Il presidente del Napoli non si sbilancia su quando vedrà il suo allenatore per discutere del rinnovo. “Sarri ha un contratto di un anno con me con quattro opzioni per gli anni successivi – ha spiegato De Laurentiis prima dell’assemblea della Lega Serie A -. Sta unilateralmente a me, entro un determinato mese di ciascun anno solare, poter esercitare l’opzione e confermargli il contratto a compensi predeterminati. Il diritto di opzione va esercitato entro e non oltre il termine X, non mi ricordo se è il 31 marzo, il 30 aprile o il 15 maggio, non ricordo”.

Non mi pento di nulla, non ho nulla da rimproverare ad allenatore, squadra e società”: così Aurelio De Laurentiis, convinto che “non ci saranno ripercussioni” sul suo Napoli dopo l’eliminazione ai sedicesimi di finale di Europa League per mano del Villareal. “Perdere non fa mai piacere ma non abbiamo nulla da rimproverarci perché la squadra ha sempre giocato molto bene – ha detto il presidente del Napoli prima dell’assemblea della Lega Serie A – ieri sera ha dimostrato una volta in più che si segna anche senza gli attaccanti”.

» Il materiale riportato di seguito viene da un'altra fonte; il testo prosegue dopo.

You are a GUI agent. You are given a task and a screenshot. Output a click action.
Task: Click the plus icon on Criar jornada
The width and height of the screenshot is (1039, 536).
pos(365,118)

Per De Laurentiis, “quello di Hamsik è stato un bellissimo gol con una verticalizzazione di Valdifiori, che pur avendo giocato meno partite di Jorginho non è da meno. Abbiamo avuto un possesso palla maggiore, abbiamo fatto gioco. Non mi piace dire siamo stati sfortunati, nel calcio come nella vita conta quello che si fa. Secondo me il Napoli ha fatto un’ottima partita”. “Nessuna ripercussione, quando abbiamo avuto la sfortuna della Juventus nell’ultimo momentino di partita così come a Villareal, si è sempre parlato di ripercussioni ma la squadra ieri non si è presentata in campo risentendone.

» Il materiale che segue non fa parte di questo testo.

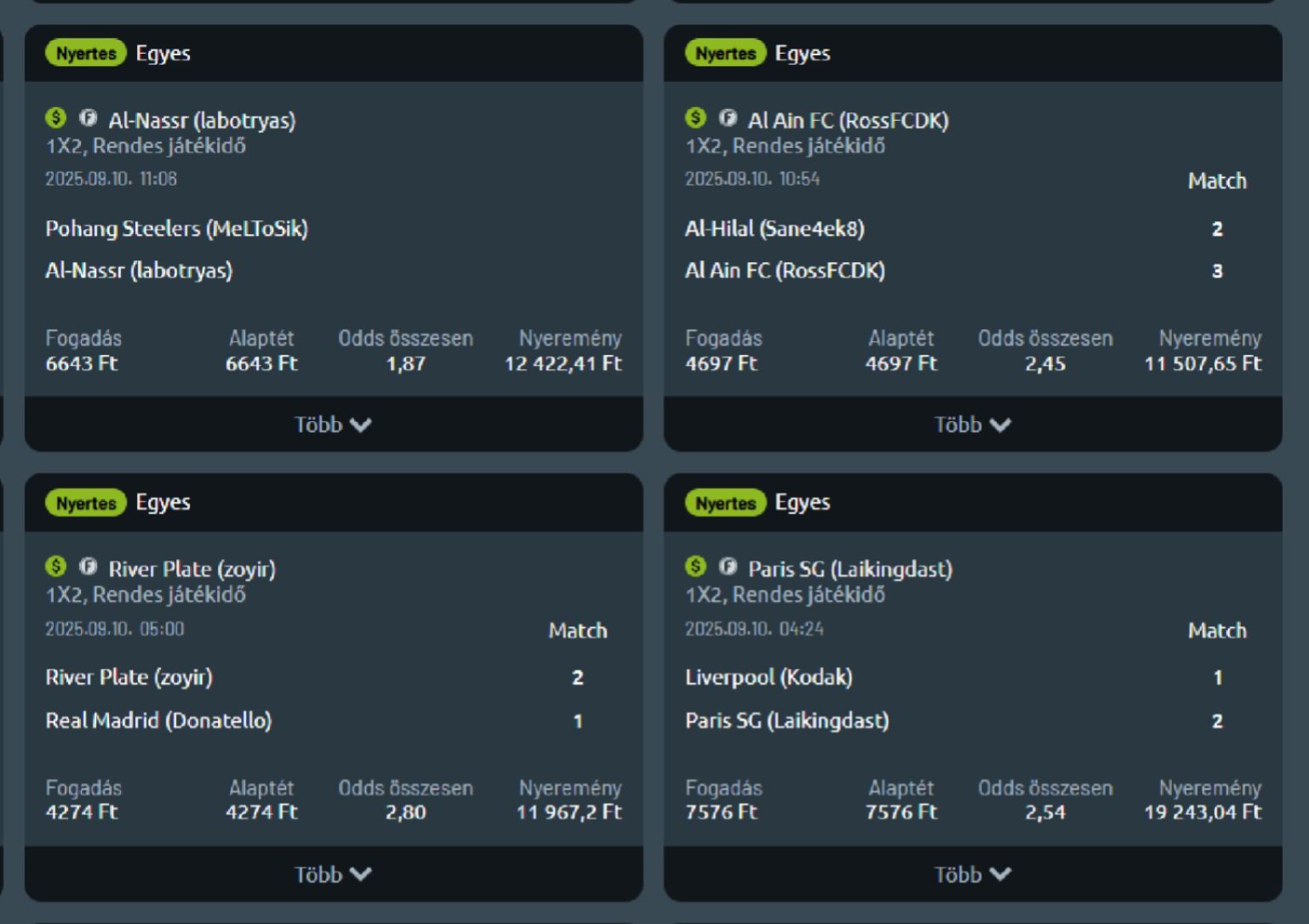Click the 19 243,04 Ft winnings amount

Così non si può immaginare che la squadra sia dipendente da un solo player, ma cosa si può pretendere da Higuain? Dopo tutti i gol che ha fatto, con un chilo e mezzo come un mattone, bisogna che Higuain ritrovi la sua splendente forma fisica che aveva un mese fa, poi vedrete che i risultati torneranno. Io ci tengo a giocare in 11, anzi in 24, per me sono tutti all’altezza: Strinic ha fatto bellissima partita”.